Place Where You Live:

Portland, Oregon

The stores are closed, but in this neighborhood I’m never more than a few doors away from a tube of cadmium yellow or a guitar string. My young neighbors are pleased to have something to share. The prospects for a spare egg are dicier: the spirit is willing, but the pantry is weak. The custom is to buy a three-dollar burrito the size of your head down at the corner, and it will hold you all day. Jobs are scarce, old-style anyway; but coffee is both fuel and currency, and folks on either side of the counter at the coffee-house swap places and pass off the apron like a baton.

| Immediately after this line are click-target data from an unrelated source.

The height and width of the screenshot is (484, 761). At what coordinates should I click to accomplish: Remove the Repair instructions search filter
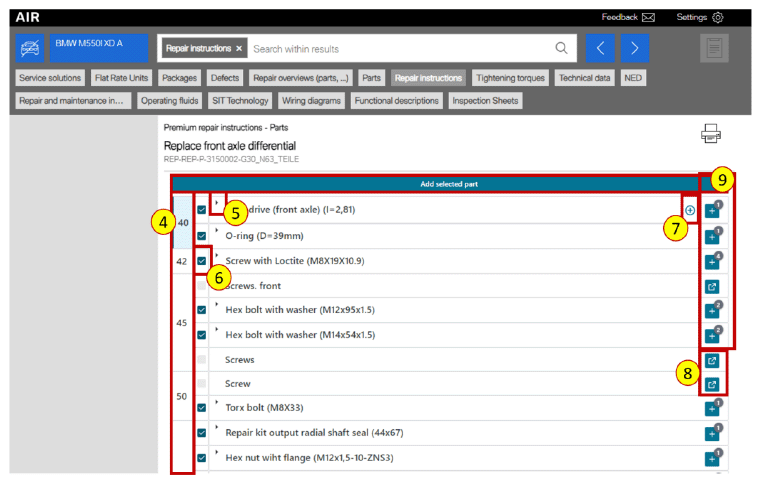pyautogui.click(x=239, y=48)
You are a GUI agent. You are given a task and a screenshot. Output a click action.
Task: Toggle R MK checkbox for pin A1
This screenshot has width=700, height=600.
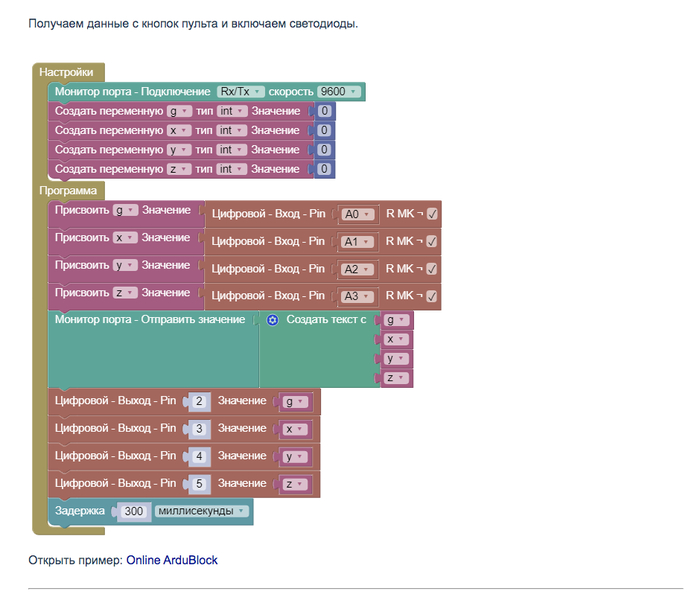(432, 241)
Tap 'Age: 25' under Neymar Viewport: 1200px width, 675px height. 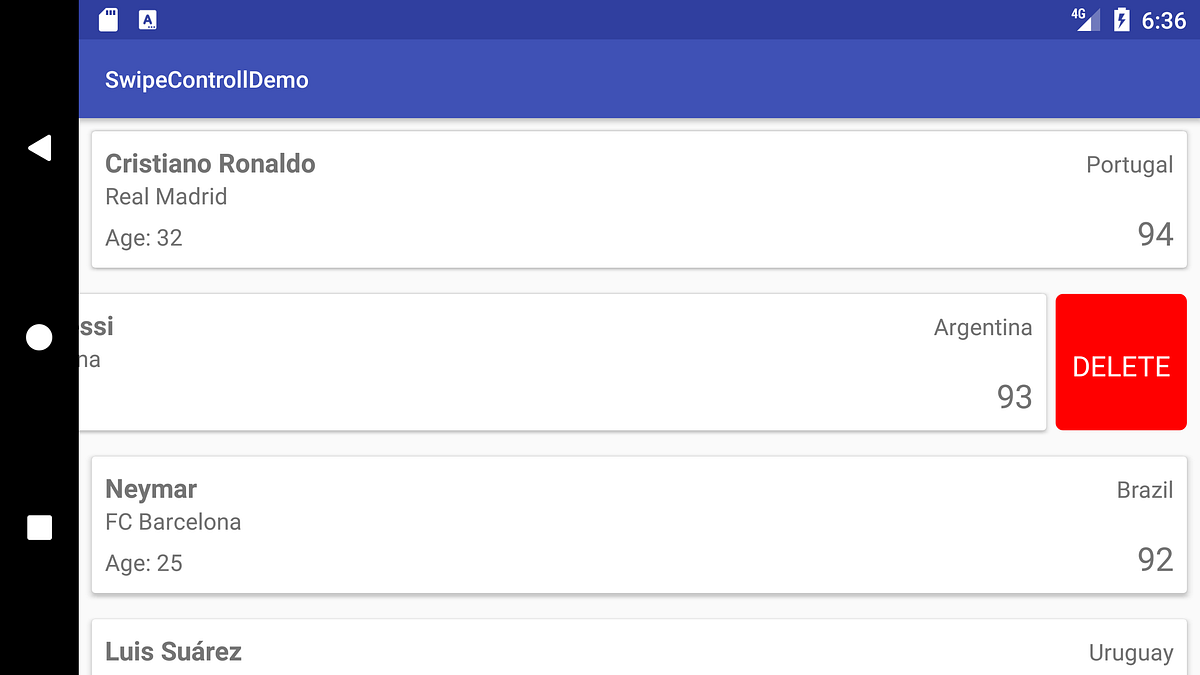coord(144,562)
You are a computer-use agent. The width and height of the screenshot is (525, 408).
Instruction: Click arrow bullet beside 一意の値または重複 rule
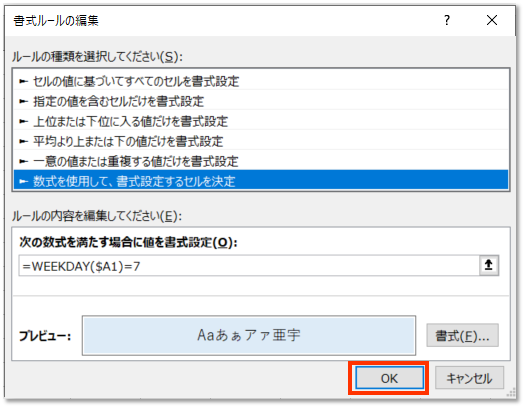click(x=23, y=162)
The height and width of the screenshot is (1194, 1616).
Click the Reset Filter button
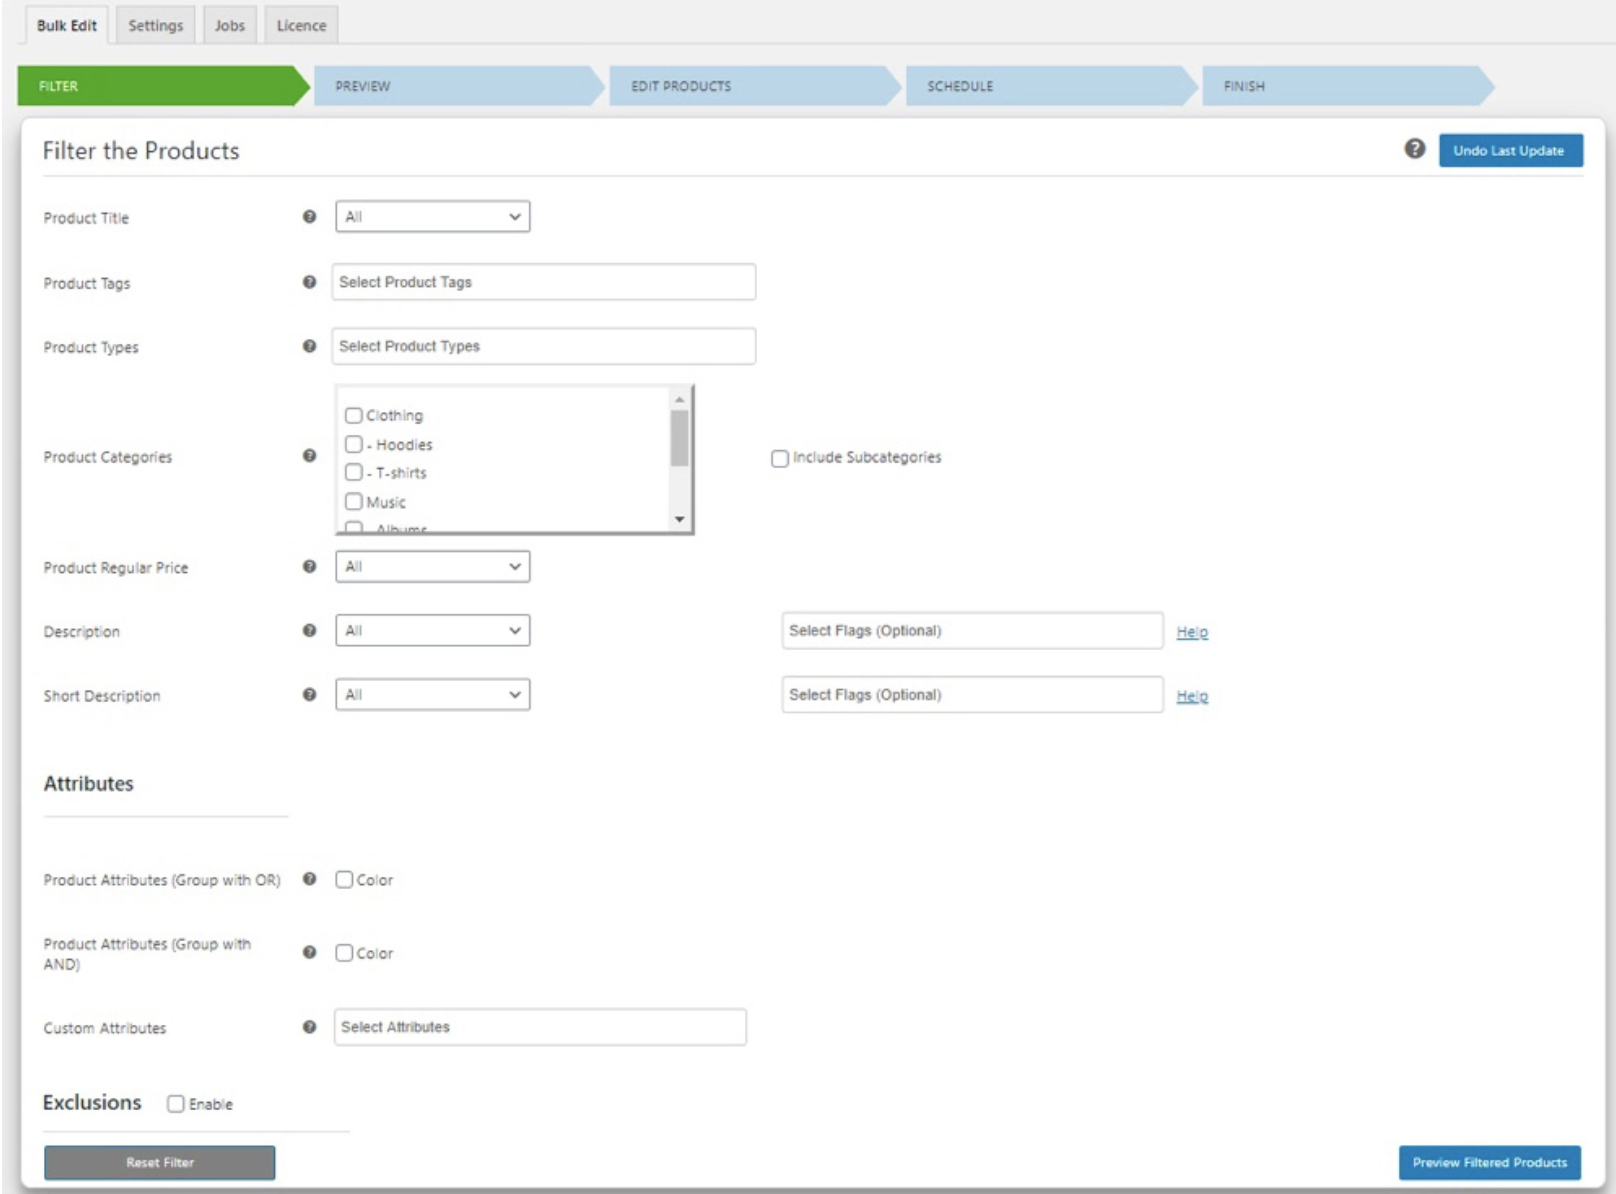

We’re tucked inside an Urban Growth Boundary which defines us a couple ways, including literally, and we’re snug as puppies in a basket. Around here, we love our open spaces so much we’ve agreed not to live in them, mostly, and so open they remain, safe from our affection. It does mean we’ve had to tighten up, here within the boundary, and rely on each other. The young people are still coming in despite the slim hope of employment, with faith that they will survive, and somehow they do. A few snag a real job, some stitch together a few lesser gigs, and the rest sift through an underground railroad of sofas all over town. Loose consortiums cover the rent. It’s almost like joining a band, which is not (yet) mandatory: everyone has the sense they are collaborating on a little project called Civilization, and that it will sustain them. They can live without many things, including, I suspect, laundry soap, but not without each other’s support. It’s a fine faith and it works no less mysteriously than the old economy based on endless growth and consumption.

I’m just an old-timer with clean clothes and some means, but no cadmium yellow, at the moment, and there’s no door on this block I can’t thump on. I’m honored to help keep this economy going. I’m the universal donor, after all: I have a pickup truck.